Task list:
1. Copy a passage from the New Horizons update word for word, beginning at the words "From the Alice, Ralph, and" and stopping after "into their development.".
2. The New Horizons update reports several instrument door openings. Give each instrument whose door was opened, with the date listed for it.

New Horizons has entered the asteroid belt and will be traversing this part of our solar system through August. The schematic view above shows the scale of the asteroid belt compared to the orbits of the Earth, Mars, and Jupiter, each shown in blue. The sizes of the asteroids in this illustration are vastly exaggerated—the belt is in reality almost entirely open space. The “Trojan” asteroids orbiting ahead and behind Jupiter are a different dynamical class of small bodies in our solar system.

May, like April, was a busy month for New Horizons instrument payload commissioning. In particular, our instruments LORRI, PEPSSI, Alice, and Ralph all continued their in-flight checkouts. In addition, the spacecraft itself received a new suite of onboard fault protection autonomy software resolving a number of bug fixes discovered in ground and flight testing. We continue to see software-induced guidance computer resets once or twice per month on average, but the spacecraft recovers flawlessly from these, without any interruption to plans. New software for this computer is in work that will resolve the bug that causes this; we expect to have that load tested and aboard the spacecraft around October 1st.

Highlights of our payload commissioning activities included door openings for PEPSSI (May 3rd), Alice (May 20th), and Ralph (May 29th). The Student Dust Counter (SDC) registered each of these events at the precise time of the door openings by the noise they made on the spacecraft Each of these instruments also saw “first light,” i.e., detecting signals from stars (Ralph) or the interplanetary medium (PEPSSI and Alice). From these test we appear to have a little higher than spec sensitivity with Ralph’s color and panchromatic cameras. Also, Alice’s background counts are only about half what we predicted, indicating that the RTG induces a significantly lower background than we estimated before launch. This lower background rate will significantly enhance Alice’s signal to noise ratio on faint spectral features.

From the Alice, Ralph, and PEPSSI testing this month we can continue to say that from all of the data surrounding the careful, step-by-step instrument commissioning activities to date, our instrument payload continues to look like its performing as well or better than predicted from ground testing. This is a testament to the exacting engineering that went into their development.

In other news for May, we began to finalize the suite of Jupiter observations planned for next year during our Jupiter flyby, and we continued to track New Horizons to determine whether a fine course correction will be needed this fall. So far, no course correction appears necessary, but the final verdict won’t be in until we have about another 90 to 100 days of tracking.

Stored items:

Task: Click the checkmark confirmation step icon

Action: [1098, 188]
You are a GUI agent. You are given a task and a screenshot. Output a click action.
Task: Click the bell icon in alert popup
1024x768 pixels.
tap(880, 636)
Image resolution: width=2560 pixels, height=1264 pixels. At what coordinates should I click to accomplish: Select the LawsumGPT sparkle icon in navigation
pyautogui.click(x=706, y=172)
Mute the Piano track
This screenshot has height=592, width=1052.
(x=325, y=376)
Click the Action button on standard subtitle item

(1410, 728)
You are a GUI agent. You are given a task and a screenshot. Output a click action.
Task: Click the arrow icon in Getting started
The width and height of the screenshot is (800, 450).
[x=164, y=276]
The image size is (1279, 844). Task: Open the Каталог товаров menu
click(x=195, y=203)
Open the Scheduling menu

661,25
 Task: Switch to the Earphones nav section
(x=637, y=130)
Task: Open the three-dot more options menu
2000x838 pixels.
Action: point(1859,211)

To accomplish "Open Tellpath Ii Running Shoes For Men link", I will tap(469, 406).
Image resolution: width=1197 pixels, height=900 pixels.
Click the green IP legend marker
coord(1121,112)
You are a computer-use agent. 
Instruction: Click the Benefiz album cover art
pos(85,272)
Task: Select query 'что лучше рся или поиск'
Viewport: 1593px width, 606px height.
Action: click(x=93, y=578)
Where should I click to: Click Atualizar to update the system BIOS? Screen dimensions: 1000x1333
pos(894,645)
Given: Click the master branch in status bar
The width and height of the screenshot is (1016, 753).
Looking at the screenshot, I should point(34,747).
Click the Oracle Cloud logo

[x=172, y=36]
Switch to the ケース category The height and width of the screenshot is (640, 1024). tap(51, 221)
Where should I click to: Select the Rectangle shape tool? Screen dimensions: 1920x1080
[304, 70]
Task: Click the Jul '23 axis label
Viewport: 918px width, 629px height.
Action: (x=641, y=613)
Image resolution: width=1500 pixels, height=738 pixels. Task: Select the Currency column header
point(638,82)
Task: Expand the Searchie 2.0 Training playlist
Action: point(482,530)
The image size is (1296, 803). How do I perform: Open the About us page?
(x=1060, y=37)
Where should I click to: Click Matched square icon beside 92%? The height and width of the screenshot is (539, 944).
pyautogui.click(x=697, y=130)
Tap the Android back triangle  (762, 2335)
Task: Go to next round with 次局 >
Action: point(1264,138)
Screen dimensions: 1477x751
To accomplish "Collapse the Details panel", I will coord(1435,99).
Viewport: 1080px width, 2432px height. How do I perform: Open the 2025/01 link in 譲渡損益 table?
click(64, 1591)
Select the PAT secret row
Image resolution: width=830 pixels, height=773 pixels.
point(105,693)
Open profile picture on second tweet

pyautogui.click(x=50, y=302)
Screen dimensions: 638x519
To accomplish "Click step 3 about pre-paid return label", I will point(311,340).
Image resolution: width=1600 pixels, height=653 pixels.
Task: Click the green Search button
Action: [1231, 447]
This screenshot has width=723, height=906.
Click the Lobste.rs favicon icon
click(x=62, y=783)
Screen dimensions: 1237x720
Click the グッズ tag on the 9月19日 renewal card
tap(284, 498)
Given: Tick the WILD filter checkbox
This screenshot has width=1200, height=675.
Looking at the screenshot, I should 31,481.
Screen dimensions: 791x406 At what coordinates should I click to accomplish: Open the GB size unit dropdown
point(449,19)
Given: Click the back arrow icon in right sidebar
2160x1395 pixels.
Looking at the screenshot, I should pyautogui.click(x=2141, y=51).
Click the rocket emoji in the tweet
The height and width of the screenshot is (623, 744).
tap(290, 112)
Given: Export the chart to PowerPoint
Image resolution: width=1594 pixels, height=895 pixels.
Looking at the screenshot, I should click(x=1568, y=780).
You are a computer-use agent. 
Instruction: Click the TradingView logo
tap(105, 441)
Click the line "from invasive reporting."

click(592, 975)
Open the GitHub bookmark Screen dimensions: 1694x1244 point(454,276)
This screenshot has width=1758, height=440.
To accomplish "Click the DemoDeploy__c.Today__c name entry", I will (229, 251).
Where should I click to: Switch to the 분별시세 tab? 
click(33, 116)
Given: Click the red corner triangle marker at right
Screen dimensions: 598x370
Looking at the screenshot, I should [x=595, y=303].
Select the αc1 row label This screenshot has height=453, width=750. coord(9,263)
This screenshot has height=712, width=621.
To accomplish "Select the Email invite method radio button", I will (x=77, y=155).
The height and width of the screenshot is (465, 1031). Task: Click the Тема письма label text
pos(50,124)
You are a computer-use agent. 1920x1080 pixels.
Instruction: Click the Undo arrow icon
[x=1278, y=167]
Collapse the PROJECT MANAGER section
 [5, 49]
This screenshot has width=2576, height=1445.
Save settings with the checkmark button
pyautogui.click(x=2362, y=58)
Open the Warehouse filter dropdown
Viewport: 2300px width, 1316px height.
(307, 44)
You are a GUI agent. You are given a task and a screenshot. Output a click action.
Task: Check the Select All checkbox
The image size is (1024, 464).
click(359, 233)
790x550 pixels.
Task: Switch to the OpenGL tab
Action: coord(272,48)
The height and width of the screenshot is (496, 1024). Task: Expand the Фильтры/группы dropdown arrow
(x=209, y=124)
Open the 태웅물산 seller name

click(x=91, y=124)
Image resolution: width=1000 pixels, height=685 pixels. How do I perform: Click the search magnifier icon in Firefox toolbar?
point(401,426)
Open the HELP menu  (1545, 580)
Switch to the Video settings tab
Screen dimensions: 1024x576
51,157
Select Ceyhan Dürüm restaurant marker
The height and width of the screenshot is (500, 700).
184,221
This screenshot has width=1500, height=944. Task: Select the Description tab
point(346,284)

Final results:
1.
From the Alice, Ralph, and PEPSSI testing this month we can continue to say that from all of the data surrounding the careful, step-by-step instrument commissioning activities to date, our instrument payload continues to look like its performing as well or better than predicted from ground testing. This is a testament to the exacting engineering that went into their development.

2.
PEPSSI: May 3rd
Alice: May 20th
Ralph: May 29th